Three hours' sleep, which served to whet her appetite for bed rather than refresh her, and Anna went in search of Daniel. Shops, quarters and generator rooms were empty of bipeds. She found him by the docks, head and shoulders buried in the engine box of the Curious.

  "Hundred-hour check?" she said for openers.

  Daniel withdrew from the engine compartment, wiping his hands on a red oil rag. For an instant Anna was put in mind of her father. He, too, had been a stocky man of endless strength, scarred knuckles permanently blackened by years of working on airplane engines.

  "Burned her out," Daniel said. "Shifting that motor off you I had to gun her. When she hit the end of the anchor chain she stood up on her tail."

  His tone was mildly accusing. Accustomed to the feelings of those who husband internal combustion engines, Anna was not offended.

  "My life for hers," she said easily. "If she dies it's a hero's death."

  Tribute given and accepted, Daniel said: "What's up?"

  Anna did not choose to share her theory about a second diver and the engine being shifted intentionally, so she just asked if he had noticed any other boats near the dive site. He hadn't, but couldn't swear there hadn't been any. "My attention was focused down pretty much," he said. "Anything short of a Spanish galleon under full sail could have gone unnoticed."

  Mack, the only other witness, was her last recourse. She'd not yet spoken with him on the assumption that, had he seen anyone--and how could he not if a second diver had been in evidence--and had any intention of volunteering the information, he would have done so already. Mack may have saved her life for reasons of his own, but the mere fact he had been there when the "accident" occurred made him suspect of collusion or criminal negligence at least.
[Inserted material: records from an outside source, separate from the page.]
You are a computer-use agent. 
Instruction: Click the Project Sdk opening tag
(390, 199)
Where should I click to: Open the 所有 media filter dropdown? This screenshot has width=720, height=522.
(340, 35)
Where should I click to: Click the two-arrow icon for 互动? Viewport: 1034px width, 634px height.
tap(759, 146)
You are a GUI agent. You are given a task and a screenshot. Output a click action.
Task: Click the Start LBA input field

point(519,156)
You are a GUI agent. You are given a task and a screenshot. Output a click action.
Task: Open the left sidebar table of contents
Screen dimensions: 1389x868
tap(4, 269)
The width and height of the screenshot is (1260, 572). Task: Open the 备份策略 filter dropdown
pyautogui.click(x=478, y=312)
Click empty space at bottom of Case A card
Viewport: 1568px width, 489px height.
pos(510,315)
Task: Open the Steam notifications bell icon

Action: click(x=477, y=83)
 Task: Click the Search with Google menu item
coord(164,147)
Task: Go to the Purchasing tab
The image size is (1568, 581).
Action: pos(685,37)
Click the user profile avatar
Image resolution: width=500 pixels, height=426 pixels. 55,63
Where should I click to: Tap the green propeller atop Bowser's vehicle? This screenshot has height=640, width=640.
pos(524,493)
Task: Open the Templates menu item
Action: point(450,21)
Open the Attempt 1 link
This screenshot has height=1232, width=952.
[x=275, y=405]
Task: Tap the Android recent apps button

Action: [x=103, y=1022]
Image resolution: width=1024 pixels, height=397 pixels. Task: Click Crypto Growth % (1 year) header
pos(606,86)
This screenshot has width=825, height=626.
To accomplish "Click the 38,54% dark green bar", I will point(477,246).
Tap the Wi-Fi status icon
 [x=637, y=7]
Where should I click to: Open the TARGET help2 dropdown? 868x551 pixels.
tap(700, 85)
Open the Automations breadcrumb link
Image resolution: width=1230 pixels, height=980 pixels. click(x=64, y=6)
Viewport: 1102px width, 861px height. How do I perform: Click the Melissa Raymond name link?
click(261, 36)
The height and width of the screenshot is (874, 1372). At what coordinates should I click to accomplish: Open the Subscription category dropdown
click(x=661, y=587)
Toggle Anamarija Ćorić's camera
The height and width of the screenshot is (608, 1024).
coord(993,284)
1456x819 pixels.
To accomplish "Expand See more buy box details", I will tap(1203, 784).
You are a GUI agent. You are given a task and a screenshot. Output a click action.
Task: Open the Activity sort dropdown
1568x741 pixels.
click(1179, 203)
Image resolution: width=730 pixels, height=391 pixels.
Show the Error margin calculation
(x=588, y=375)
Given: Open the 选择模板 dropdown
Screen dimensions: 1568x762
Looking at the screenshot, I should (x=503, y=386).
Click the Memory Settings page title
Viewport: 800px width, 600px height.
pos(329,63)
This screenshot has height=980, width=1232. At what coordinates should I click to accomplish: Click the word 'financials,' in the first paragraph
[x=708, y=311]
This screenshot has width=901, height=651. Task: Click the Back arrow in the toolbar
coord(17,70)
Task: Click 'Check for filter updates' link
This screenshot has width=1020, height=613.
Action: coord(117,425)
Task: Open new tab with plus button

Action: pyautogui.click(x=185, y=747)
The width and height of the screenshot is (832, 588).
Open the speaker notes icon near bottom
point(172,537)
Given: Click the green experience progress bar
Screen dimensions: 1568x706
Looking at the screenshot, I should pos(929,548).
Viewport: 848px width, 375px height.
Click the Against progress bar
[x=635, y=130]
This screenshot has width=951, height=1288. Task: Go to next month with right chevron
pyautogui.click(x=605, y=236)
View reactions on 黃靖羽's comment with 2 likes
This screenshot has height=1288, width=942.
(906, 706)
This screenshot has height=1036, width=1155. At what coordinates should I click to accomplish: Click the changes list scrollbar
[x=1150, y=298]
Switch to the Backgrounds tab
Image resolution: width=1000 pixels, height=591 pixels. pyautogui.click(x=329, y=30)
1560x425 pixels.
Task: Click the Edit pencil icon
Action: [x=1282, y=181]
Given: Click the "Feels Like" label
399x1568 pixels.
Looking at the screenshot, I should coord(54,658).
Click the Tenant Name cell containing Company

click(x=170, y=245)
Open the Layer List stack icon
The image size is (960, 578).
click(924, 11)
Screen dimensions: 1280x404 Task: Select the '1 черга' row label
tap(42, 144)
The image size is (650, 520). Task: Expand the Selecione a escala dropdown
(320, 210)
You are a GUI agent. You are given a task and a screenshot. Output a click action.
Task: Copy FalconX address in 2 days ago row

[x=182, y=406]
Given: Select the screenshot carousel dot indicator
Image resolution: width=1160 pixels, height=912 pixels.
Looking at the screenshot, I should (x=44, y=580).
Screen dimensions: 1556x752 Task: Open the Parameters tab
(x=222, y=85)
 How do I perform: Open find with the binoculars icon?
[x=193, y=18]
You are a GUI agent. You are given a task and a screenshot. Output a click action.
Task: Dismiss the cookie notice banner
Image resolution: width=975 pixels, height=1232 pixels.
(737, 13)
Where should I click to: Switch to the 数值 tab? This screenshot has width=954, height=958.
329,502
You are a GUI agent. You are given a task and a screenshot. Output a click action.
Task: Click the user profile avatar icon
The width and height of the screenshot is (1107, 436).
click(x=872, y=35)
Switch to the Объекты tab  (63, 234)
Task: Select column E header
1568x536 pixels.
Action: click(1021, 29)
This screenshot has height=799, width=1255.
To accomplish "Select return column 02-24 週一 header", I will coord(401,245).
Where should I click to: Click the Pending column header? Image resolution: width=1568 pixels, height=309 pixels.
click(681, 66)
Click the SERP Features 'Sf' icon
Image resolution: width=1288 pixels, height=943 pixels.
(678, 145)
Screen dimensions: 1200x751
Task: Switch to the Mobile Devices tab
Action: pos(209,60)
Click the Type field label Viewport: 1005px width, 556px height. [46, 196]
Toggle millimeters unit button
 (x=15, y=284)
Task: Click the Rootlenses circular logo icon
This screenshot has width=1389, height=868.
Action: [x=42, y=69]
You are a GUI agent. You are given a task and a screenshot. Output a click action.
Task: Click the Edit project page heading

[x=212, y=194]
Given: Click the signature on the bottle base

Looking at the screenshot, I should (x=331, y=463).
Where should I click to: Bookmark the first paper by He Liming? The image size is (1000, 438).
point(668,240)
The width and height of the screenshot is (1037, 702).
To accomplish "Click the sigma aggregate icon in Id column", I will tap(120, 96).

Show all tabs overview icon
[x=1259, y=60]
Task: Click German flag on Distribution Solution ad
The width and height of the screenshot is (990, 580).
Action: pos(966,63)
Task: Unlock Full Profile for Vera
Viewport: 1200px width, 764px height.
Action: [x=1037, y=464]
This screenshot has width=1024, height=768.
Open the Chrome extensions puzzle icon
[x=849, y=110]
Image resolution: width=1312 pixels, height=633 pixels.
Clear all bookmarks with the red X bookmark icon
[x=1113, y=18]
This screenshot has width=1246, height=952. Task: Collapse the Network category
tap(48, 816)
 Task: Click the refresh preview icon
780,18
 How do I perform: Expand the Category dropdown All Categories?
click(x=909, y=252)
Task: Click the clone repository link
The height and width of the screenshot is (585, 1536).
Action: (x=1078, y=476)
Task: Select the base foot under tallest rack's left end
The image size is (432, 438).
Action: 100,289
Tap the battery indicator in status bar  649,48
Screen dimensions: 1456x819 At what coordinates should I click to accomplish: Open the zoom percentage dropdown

  This line of inquiry was to be aborted. Mack, Daniel told her, was on his lieu days and had hitched a ride to Key West on the early seaplane. He'd be out of pocket for five days. The "good" news was the Shaws had returned on the first ferry of the day. Anna'd slept through the hero's welcome Bob had been given on the docks. All the fort's personnel had been there, partly out of respect for Bob, mostly because everyone but a skeleton crew were leaving the island for a three-day session regarding health and benefits at headquarters in Homestead.